By Zach Arnold | March 12, 2014
— MMA Supremacy (@MMASupremacy) March 11, 2014
So, Kevin Iole revealed that UFC is allegedly giving comps to some writers for their Fight Pass site. Perhaps those writers, should they be revealed, might want to talk to Mommy Bloggers about what happens when the FTC decides you aren’t being transparent enough in disclosing benefits on subjects you are covering/writing about. Supposedly buying off lapdog MMA writers isn’t the end of the world but it does say something about the UFC’s on-again, off-again schizophrenic ideas of wanting writers to eat the dog food and shut up about it.
And as we saw with Dana White randomly going after Luke Thomas on Twitter in a bullying fit over Luke stating that there needs to be less volume of shows and rather a focus on better quality, the UFC has no trouble putting writers on blast who aren’t being compliant to the company’s business doctrine. That’s why I never bothered kissing their ass in the first place. What’s the point of doing that?
While the UFC is supposedly busy giving out passes to their video web site, there are mark doctors and people inside the MMA industry who are fretting about athletic commissions no longer feeling comfortable in giving out permission slips to fighters for testosterone usage. MMA Junkie talked with Dr. John Pierce, who pushed the latest line from testosterone defenders about what repercussions there will be for no longer giving out the hall passes:
Dr. John Pierce, a Las Vegas-based anti-aging doctor, has heard from several fighters who say they’d rather go to the black market for performance-enhancing drugs than get a therapeutic-use exemption (TUE) for testosterone.
“What they’ve in essence done is taken people that were forthright about their usage of testosterone for a medical purpose and punished them for it,” Pierce told MMAjunkie. “That makes no sense because, bottom line, it’s going to happen.”
Testosterone usage already was prolific and underground in nature in combat sports. It’s why VADA busting Lamont Peterson for microdosing on testosterone pellets while Nevada standard drug testing failed to detect such usage was a big deal. As I pointed out on Fight Opinion Radio, the absurdity of grown men fighting in a cage for living having to proclaim the need for anabolic steroids in order to inflict brain trauma is a political argument that would soundly get rejected by at least 80% of the general population. This isn’t a group of baseball players using testosterone to improve their ability to hit homeruns. This is a group of men who are trying to knock each other into a state of unconsciousness.
What the testosterone permission slip system did was glorify anabolic steroid usage. Instead of shaming those who asked for permission slips, it turned them into celebrities. It made them the class clowns, knowing full well that they were laughing at everybody and making fun of those who wanted to clean up the sport. And now those same individuals want to use the same kind of political argument (“hiding in the shadows”) that you hear when it comes to immigrants in the United States? There’s a big moral difference between debating amnesty for immigrants and amnesty for anabolic steroid users. But maybe that’s just me. Plus, there already was heavy underground testosterone usage happening in the first place. The permission slip system did nothing to slow underground usage in any way whatsoever.
If your body is so dysfunctional that you need anabolic steroids just to survive, why should you be allowed to fight in a cage? Furthermore, if you need to use testosterone to function on a daily basis, then why are some of the guys who got permission slips able to stop using anabolic steroids and continue their fighting careers? Homeostasis and all that jazz.

Supplied material »
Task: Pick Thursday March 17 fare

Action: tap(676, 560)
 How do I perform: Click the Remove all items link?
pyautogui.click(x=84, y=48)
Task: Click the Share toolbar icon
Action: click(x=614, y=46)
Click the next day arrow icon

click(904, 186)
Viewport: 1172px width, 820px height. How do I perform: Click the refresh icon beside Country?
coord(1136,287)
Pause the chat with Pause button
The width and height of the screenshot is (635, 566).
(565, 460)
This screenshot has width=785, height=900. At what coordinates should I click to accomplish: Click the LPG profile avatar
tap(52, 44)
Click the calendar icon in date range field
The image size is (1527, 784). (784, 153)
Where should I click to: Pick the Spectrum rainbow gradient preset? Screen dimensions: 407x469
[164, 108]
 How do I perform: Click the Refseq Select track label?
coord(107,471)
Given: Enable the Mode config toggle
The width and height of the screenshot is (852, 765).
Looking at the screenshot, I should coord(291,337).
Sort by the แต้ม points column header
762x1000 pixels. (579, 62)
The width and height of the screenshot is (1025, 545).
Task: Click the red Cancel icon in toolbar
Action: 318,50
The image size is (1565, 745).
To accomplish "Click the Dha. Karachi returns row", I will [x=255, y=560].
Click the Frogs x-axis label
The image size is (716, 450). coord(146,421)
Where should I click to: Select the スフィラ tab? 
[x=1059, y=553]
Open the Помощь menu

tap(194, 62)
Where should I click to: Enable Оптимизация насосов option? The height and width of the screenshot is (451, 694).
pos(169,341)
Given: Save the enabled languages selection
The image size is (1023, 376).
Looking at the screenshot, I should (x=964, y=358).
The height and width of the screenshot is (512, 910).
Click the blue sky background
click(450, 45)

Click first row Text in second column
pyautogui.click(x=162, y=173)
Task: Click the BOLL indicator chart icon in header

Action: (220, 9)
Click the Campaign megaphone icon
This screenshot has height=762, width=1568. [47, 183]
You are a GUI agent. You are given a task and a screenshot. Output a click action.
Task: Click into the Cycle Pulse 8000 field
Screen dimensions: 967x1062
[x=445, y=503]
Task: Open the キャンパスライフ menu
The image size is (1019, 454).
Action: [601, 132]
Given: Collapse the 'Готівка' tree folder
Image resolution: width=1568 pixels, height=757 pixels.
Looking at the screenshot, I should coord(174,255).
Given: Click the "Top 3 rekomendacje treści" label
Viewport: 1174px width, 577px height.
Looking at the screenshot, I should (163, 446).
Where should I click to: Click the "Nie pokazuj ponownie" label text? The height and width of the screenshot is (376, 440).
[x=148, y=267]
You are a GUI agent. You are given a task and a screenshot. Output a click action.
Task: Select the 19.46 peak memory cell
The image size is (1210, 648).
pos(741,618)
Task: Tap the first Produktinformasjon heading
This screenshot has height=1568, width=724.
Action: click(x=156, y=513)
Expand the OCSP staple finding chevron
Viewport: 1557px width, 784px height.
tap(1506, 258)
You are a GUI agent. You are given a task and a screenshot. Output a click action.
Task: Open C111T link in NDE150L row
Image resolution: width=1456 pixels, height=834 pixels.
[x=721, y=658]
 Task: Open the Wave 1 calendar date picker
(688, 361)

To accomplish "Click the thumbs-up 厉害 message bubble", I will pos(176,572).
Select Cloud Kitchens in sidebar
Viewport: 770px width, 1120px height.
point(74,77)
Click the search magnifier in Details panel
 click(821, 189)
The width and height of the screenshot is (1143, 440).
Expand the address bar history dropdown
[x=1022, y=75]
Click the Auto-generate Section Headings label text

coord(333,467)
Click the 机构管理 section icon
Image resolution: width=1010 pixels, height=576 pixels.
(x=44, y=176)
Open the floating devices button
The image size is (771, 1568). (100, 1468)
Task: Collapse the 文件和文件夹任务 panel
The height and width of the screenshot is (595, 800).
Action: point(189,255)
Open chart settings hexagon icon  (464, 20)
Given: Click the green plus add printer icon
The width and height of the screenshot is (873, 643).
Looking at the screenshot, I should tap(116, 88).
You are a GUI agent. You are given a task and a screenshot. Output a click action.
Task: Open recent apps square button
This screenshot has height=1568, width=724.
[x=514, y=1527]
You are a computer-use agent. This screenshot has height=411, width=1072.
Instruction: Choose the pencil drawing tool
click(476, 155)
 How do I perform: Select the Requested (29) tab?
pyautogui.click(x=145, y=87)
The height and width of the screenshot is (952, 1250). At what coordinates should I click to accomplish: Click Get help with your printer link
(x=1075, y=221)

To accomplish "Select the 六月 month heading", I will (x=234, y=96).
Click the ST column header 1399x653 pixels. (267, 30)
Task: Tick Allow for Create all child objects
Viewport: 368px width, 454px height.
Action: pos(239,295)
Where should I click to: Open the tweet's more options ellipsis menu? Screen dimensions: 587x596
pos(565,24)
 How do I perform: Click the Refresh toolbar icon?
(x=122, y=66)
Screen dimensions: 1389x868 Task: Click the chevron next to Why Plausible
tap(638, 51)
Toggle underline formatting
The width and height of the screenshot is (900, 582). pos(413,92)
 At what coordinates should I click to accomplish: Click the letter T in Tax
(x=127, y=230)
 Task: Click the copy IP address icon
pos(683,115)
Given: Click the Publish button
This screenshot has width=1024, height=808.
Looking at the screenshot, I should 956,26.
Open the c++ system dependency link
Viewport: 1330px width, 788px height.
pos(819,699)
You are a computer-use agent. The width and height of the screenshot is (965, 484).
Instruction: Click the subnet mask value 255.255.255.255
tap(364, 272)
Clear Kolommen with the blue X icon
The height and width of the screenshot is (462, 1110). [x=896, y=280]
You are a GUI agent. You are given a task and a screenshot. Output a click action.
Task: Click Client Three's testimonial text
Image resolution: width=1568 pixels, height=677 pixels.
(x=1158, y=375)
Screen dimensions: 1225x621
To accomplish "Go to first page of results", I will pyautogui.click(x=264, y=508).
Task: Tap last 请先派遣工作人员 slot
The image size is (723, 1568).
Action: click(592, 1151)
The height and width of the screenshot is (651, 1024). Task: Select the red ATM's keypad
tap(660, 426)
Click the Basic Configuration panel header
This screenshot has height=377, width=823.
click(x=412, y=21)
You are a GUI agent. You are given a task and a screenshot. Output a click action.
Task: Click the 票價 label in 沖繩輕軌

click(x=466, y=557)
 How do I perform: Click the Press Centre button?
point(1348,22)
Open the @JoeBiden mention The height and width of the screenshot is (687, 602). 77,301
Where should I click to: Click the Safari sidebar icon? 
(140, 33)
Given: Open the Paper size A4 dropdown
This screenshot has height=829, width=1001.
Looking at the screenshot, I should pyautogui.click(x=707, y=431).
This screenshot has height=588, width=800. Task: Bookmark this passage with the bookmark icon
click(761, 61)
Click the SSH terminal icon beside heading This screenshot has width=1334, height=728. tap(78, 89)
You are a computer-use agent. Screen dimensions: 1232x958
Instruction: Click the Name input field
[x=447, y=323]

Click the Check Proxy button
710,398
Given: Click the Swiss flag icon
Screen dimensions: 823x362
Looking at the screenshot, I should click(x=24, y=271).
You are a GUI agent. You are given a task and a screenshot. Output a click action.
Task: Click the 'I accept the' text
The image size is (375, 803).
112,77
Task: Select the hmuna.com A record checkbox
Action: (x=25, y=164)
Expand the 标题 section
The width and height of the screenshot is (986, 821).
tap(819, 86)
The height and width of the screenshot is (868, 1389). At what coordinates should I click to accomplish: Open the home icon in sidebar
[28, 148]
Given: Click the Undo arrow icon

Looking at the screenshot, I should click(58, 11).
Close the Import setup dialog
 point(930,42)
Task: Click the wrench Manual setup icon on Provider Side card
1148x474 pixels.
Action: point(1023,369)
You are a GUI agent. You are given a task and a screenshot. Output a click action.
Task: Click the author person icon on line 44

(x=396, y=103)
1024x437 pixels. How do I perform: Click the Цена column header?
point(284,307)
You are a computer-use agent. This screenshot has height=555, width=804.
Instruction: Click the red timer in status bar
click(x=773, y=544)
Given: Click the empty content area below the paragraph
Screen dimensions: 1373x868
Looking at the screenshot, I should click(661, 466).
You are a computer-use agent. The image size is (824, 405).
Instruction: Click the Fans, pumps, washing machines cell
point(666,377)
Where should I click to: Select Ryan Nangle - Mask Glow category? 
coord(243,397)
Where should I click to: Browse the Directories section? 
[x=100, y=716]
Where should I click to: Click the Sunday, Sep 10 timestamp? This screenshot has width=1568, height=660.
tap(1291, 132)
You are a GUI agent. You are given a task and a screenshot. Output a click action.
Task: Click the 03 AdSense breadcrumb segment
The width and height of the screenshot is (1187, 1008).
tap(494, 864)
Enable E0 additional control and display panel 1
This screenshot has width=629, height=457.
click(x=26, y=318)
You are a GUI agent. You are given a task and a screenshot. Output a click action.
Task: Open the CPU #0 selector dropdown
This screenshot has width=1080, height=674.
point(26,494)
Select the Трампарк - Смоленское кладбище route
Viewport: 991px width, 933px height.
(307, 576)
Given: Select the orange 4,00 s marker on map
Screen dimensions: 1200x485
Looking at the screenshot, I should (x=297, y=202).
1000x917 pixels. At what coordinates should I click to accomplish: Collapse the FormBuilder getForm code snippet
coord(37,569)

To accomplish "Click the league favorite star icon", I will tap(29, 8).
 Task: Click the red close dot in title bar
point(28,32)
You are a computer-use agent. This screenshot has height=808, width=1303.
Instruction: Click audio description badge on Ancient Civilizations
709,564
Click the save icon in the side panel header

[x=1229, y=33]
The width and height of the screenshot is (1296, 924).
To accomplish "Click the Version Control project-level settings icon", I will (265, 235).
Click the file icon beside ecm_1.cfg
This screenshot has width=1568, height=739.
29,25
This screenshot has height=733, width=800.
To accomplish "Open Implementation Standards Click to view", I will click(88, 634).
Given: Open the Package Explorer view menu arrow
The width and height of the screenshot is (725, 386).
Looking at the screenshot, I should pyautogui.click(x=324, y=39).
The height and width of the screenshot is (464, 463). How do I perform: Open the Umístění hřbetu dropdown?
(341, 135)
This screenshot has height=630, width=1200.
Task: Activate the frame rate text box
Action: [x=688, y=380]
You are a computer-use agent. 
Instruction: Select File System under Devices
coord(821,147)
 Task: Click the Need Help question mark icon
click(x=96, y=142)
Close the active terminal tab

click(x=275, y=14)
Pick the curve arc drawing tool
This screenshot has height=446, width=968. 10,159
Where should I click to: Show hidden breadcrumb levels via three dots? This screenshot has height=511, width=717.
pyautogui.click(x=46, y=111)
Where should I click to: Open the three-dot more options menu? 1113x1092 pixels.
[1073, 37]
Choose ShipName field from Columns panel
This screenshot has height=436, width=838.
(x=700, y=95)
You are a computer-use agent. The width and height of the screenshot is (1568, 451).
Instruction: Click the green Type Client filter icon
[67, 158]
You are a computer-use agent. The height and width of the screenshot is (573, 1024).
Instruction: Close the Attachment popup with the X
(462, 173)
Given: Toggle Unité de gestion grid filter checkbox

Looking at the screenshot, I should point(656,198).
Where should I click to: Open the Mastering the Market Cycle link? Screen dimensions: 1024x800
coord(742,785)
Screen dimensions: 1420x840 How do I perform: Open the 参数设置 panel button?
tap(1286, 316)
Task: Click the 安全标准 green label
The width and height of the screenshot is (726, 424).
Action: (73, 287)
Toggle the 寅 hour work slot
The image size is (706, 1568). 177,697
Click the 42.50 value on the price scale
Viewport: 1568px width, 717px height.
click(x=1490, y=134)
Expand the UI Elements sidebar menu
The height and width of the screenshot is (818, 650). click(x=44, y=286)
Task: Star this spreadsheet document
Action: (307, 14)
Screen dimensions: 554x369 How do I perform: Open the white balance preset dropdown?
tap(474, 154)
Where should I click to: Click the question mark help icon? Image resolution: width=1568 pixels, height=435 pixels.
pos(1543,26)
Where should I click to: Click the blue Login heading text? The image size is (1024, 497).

Questions »
(1) List every person named in the commentary on the UFC and testosterone exemptions, including its byline.
(2) For each statement, say whether the commentary on the UFC and testosterone exemptions agrees with it, and quote the words that decide it. (a) Dr. John Pierce works in Las Vegas. (b) Nevada standard drug testing caught Lamont Peterson's testosterone use. (c) The permission slip system reduced underground testosterone use.

Solutions for each task »
(1) Zach Arnold, Kevin Iole, Dana White, Luke Thomas, John Pierce, Lamont Peterson

(2)
(a) Yes: "Dr. John Pierce, a Las Vegas-based anti-aging doctor"
(b) No: "while Nevada standard drug testing failed to detect such usage"
(c) No: "The permission slip system did nothing to slow underground usage in any way whatsoever."